1. That the Respondents accept the two letters of undertaking issued by Skuld…as security for the Respondents' claims against the Second Applicant, which claims are to be enforced by the Respondents against the First Applicant in London in arbitration proceedings;

2. That the aforesaid letters of undertaking are to be substituted with bank guarantees from a first class South African or London Bank in precisely the same format and for the same amounts within a period of thirty (30) days calculated from the date of this order…

Once the Skuld letters had been accepted the Alam Tenggiri was released from arrest.

[4] Soon thereafter the respondents sought before Hurt J an order setting aside the arrest of the Alam Tenggiri and directing that the security given to free the vessel from the arrest be set aside. The learned judge decided that the appellants had failed to establish that the vessel was an associated vessel, liable to be arrested in the place of the Theano or the Ludovica. He accordingly set aside the arrest and ordered the appellants to pay the costs. He nevertheless declined to order the return of the banker’s guarantees which had by this time been furnished by the Bank of Nova Scotia (‘the Scotia Bank guarantees’). The Scotia Bank guarantees were, despite what Nicholson J had ordered, not in the same terms as the Skuld letters. For one thing, the parties conferred jurisdiction on the High Court of Justice in London. The judge a quo accordingly held that he had no jurisdiction to order the return of the Scotia Bank guarantees. This part of the order is not challenged on appeal.

[5] The respondents next sought an order in the High Court of Justice in London, declaring that the setting aside of the arrest order had resulted in the Scotia Bank guarantees falling away.

[6] The appellants’ attempt to secure a reversal of the order setting aside the arrest was aimed at protecting the integrity of the Scotia Bank guarantees. One way of doing this would be to question the correctness of the decision of Hurt J that the appellants had failed to prove that the Alam Tenggiri was an associated ship of the Theano and the Ludovica. This is indeed one of the appellants’ arguments. There is, however, another that requires attention first.

PROVIDED RECORDS:
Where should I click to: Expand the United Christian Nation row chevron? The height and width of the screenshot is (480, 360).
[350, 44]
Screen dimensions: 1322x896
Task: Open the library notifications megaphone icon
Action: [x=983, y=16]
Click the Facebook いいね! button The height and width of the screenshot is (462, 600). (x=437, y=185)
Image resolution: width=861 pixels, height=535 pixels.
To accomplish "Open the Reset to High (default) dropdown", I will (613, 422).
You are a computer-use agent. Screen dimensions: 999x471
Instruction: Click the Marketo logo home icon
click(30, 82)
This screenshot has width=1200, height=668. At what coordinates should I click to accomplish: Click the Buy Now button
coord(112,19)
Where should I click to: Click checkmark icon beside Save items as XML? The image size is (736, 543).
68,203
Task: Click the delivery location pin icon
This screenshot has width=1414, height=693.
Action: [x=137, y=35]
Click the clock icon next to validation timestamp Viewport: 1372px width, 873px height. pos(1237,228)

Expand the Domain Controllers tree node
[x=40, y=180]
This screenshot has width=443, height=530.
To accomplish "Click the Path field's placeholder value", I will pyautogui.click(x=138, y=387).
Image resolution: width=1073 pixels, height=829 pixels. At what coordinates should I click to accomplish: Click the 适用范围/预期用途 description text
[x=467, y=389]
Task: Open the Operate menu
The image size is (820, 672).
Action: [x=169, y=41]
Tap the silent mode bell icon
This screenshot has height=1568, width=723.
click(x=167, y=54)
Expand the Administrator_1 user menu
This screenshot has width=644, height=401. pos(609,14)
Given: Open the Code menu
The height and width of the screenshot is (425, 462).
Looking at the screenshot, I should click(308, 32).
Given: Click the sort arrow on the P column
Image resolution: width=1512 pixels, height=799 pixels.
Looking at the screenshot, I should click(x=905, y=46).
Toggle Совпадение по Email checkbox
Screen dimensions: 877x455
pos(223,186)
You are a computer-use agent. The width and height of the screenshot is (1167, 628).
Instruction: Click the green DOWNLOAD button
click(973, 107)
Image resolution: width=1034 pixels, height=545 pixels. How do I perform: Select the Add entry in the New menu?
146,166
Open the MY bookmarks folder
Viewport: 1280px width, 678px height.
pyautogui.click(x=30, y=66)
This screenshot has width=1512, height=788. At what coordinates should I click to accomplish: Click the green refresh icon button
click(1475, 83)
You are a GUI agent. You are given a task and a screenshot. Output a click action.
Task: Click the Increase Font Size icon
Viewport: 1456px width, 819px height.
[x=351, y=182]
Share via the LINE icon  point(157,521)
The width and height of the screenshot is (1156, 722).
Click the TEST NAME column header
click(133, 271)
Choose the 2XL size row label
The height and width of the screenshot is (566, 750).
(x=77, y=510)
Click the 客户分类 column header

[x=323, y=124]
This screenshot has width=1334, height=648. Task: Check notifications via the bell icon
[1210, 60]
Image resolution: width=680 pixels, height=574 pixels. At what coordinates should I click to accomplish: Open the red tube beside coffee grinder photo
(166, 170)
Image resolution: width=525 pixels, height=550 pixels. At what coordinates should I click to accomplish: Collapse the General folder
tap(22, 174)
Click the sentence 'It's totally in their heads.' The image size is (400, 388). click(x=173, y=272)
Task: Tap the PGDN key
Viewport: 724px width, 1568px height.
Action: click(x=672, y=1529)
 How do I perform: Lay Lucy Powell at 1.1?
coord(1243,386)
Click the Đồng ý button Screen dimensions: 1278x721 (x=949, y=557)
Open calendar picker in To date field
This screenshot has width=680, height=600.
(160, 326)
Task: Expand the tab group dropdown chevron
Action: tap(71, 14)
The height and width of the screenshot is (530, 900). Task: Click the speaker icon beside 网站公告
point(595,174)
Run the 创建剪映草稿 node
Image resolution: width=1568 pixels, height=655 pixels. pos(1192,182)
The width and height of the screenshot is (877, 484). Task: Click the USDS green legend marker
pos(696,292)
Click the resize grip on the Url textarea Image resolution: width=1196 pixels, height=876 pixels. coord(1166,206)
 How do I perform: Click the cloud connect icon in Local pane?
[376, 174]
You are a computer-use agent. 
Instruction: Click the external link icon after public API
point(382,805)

STATED PROBLEM:
Give the passage of the judgment text again, starting at "1. That the" and ending after "released from arrest.", switching "letters of undertaking" for "letters of indemnity".

OUTPUT FOR THIS TASK:
1. That the Respondents accept the two letters of indemnity issued by Skuld…as security for the Respondents' claims against the Second Applicant, which claims are to be enforced by the Respondents against the First Applicant in London in arbitration proceedings;

2. That the aforesaid letters of indemnity are to be substituted with bank guarantees from a first class South African or London Bank in precisely the same format and for the same amounts within a period of thirty (30) days calculated from the date of this order…

Once the Skuld letters had been accepted the Alam Tenggiri was released from arrest.